Mr. Morgan, who previously wrote “Frost/Nixon” and the screenplay for “The Queen,” specializes in slick confections that are shallowly rooted in matters of fact. This one arises from a premise stated with elephantine simplicity in the opening lines: “Every week the Queen of the United Kingdom has a private audience with her Prime Minister. It is not an obligation. It is a courtesy extended by the Prime Minister to bring Her Majesty up to speed. The meeting takes place in the Private Audience Room located on the first floor of Buckingham Palace.” Aaaand…we’re off! The play consists of made-up portrayals of Queen Elizabeth’s private audiences with eight of her real-life prime ministers, starting with Churchill and ending with David Cameron (Rufus Wright), the present occupant of the post….
What we have here, in short, is an actor’s tour de force, a piece of richly appointed servant porn in which Ms. Mirren changes age and costume instantaneously and in full view of the audience. In the first scene she’s 69 years old, then 25, and so on and so forth. Each scene is a vignette, yet another piece in the great mosaic that is British history, and the fact that the queen’s audiences with her prime ministers always take place behind closed doors allows Mr. Morgan to let his imagination run rampant, there being no primary source material on which he can base his yarn-spinning.

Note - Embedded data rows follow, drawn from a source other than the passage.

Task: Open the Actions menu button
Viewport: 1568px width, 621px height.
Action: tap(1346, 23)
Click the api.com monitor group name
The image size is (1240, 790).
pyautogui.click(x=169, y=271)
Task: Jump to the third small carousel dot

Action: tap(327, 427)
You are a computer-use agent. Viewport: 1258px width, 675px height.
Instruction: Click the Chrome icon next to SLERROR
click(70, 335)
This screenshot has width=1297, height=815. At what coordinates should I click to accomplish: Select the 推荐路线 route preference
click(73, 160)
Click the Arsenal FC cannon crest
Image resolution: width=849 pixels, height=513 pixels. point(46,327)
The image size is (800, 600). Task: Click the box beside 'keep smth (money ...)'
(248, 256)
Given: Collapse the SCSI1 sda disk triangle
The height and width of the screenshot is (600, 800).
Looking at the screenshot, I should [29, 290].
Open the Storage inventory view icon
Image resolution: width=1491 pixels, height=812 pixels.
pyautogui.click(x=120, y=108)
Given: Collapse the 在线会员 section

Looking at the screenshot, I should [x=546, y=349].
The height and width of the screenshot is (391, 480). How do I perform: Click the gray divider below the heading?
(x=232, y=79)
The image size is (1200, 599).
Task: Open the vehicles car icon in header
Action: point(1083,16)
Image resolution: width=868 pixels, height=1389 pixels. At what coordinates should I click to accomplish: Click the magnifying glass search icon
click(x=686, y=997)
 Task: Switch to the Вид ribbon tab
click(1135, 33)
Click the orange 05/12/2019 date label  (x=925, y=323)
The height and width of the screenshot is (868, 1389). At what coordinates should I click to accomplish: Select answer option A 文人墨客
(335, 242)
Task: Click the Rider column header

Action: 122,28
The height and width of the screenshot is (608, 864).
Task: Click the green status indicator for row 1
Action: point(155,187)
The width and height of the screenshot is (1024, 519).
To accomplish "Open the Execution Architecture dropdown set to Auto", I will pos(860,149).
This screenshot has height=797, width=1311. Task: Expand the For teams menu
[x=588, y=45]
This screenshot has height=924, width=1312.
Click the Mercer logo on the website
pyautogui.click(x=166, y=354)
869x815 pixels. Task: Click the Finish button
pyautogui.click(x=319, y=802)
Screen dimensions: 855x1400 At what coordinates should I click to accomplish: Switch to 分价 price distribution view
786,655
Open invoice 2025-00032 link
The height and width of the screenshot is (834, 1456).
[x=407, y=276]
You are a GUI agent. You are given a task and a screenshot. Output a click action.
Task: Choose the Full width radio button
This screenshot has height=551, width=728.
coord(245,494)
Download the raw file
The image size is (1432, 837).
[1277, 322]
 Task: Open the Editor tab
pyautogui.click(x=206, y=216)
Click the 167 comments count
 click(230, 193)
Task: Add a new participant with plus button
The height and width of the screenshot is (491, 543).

It’s a clever enough premise save for one incapacitating flaw, which is that “The Audience” has no plot. Yes, we watch Queen Elizabeth growing up, and Ms. Mirren impersonates her (as she did in “The Queen”) with total plausibility all along the way. But the result is a stately pageant, not a conflict-driven play, and if you aren’t more than casually familiar with postwar British history, you’ll likely find some of the scenes numbingly hard to follow….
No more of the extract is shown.